Old habits die hard?
We reizen met zijn allen nog steeds het liefste in de traditionele spitsperioden en het liefst met de vervoerswijze die we voor de Covid-situatie ook gebruikten. Dat zien we ook terug in de verdeling van de reizen over de verschillende vervoerswijzen. Deze komen weer redelijk overeen met de resultaten uit 2019 voor de Covid-pandemie. Tijdens de 2020 Covid editie van dit onderzoek kwam bijna 40% van de mensen met de auto naar het werk en dit is nu weer stabiel op zo’n 23%. Van de automobilisten geeft 40% aan helemaal niet is over te halen om de auto wat vaker thuis te laten staan. Tot 2,5 km woon-werkafstand komt nog zo’n 20% met de auto naar het werk. Tot een afstand van ongeveer 15 kilometer is de fiets dominant, en wordt relatief veel gebruik gemaakt van de metro. Voor fietsers zijn gezondheid en reistijd de belangrijkste redenen om naar het werk te fietsen. Voor ov-reizigers is dat duurzaamheid.
Stallen en parkeren
Ruim 80% van de automobilisten parkeert de auto op een parkeerplaats van het werk of elders betaald door de werkgever. Het op afstand parkeren is minder in trek. Dit komt ook terug bij de bevinding dat mensen minder vaak verschillende vervoerswijzen in één verplaatsing combineren. 70% van de fietsers stalt de fiets bij de werkgever en anders in een openbare stalling of op straat. De openbare stallingen krijgen met een 8.3 een ruime voldoende. Voor werkgevers stallingen geldt dat hier evenveel positieve als negatieve bevindingen ten aanzien van de capaciteit zijn uitgesproken. De meeste negatieve bevindingen van werkgevers stallingen gaan over de inrichting van de stallingen. De locaties van de stallingen zijn over het algemeen goed.

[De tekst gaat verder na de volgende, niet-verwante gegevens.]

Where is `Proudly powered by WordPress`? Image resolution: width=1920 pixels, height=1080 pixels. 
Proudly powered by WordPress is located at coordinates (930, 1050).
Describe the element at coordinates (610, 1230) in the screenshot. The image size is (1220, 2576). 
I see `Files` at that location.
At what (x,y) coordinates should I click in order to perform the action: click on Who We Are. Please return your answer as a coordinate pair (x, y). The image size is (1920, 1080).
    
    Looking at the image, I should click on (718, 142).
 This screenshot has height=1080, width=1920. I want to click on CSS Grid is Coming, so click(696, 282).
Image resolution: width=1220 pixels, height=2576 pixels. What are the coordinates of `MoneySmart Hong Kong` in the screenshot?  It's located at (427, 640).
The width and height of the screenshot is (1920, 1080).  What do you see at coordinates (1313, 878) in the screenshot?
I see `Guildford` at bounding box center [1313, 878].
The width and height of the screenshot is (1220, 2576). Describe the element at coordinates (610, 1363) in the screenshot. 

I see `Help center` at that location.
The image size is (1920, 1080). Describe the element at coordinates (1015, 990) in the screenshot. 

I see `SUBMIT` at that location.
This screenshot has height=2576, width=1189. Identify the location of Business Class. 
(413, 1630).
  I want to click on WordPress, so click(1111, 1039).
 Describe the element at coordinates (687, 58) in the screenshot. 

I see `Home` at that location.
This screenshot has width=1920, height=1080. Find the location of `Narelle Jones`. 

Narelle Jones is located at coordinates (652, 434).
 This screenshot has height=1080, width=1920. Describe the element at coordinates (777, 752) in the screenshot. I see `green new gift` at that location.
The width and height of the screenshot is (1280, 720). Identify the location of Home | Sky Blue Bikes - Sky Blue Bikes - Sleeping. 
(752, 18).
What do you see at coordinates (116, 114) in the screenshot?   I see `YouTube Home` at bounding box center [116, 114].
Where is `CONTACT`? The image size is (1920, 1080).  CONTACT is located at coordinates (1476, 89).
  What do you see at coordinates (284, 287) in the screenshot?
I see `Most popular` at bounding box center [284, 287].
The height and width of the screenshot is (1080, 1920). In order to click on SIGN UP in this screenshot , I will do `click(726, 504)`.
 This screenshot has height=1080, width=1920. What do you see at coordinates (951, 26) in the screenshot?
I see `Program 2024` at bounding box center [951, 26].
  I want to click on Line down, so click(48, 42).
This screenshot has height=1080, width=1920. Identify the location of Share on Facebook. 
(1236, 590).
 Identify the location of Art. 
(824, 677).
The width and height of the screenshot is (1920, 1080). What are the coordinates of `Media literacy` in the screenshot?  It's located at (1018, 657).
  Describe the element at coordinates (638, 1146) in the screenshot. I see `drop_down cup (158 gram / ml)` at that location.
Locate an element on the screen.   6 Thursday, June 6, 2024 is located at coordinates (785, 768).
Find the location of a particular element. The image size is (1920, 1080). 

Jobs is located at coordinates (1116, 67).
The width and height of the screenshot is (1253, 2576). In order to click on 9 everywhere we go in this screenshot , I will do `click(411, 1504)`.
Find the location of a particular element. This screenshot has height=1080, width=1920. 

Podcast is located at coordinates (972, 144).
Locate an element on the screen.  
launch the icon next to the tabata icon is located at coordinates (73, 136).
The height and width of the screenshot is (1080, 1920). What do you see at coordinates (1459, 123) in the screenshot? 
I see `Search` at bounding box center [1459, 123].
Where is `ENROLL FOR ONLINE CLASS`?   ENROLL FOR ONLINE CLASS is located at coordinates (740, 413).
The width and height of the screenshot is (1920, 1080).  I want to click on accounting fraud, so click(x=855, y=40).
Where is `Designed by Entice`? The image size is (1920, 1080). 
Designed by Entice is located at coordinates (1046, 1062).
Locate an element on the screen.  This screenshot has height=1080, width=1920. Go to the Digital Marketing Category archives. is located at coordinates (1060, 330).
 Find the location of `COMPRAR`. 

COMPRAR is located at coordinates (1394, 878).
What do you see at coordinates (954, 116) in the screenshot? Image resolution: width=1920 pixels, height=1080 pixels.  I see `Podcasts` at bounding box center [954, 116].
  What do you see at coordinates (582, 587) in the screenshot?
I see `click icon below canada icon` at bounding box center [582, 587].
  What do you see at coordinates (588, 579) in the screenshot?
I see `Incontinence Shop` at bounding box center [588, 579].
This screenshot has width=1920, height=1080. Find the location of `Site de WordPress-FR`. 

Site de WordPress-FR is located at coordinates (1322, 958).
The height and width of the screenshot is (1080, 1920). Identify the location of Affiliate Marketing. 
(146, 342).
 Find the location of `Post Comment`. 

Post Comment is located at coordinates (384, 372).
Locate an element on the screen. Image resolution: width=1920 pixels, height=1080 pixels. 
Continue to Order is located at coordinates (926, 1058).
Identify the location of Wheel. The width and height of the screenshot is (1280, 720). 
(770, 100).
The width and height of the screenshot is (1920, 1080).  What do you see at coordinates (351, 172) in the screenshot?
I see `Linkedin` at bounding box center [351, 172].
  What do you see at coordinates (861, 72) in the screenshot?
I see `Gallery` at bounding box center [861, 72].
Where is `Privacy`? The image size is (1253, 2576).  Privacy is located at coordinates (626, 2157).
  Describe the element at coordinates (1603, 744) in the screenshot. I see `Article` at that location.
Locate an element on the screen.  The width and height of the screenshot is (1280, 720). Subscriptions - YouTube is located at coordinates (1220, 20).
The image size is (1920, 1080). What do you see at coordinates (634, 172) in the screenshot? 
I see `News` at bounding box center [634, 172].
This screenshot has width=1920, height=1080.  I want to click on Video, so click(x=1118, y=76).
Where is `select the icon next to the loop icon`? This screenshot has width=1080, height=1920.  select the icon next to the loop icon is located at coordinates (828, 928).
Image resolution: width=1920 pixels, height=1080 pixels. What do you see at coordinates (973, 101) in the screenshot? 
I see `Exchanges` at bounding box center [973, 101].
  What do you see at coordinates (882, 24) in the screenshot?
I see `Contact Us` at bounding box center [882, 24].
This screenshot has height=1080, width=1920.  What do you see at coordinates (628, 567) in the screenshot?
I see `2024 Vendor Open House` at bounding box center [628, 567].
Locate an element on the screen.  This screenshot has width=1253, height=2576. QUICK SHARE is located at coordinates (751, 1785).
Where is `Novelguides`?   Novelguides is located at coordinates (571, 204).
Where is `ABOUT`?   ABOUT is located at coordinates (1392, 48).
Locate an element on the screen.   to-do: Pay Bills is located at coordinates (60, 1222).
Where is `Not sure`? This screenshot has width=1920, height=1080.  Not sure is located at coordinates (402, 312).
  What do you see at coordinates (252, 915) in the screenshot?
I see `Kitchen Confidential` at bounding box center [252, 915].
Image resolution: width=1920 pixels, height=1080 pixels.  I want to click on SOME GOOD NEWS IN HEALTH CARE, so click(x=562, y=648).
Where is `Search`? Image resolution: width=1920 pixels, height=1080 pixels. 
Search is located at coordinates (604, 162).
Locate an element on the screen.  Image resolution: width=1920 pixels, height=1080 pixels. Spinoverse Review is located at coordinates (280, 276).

Spreiden, spreiden, spreiden!
Hybride werken heeft duidelijk terrein gewonnen. In hoeverre hybride wordt gewerkt hangt sterk samen met de bedrijfstak. Veel respondenten geven aan dat ze na de Covid-periode het deels thuiswerken graag vasthouden. De standaard werkdag start nog steeds om 8:30 en eindigt rond 17:30. Wel is 50% van de medewerkers bereid om bijvoorbeeld eerder of later te gaan reizen. Dit is positief ten aanzien van de opgave de drukte meer te spreiden. Daar ligt nog wel een opgave voor werkgevers. Ook na corona zijn op Zuidas de traditionele drukke dagen, maandag-dinsdag-donderdag nog steeds het meest populair om op kantoor te werken. Meer spreiding van naar kantoor komen over de week zou de bereikbaarheid van Zuidas ten goede komen.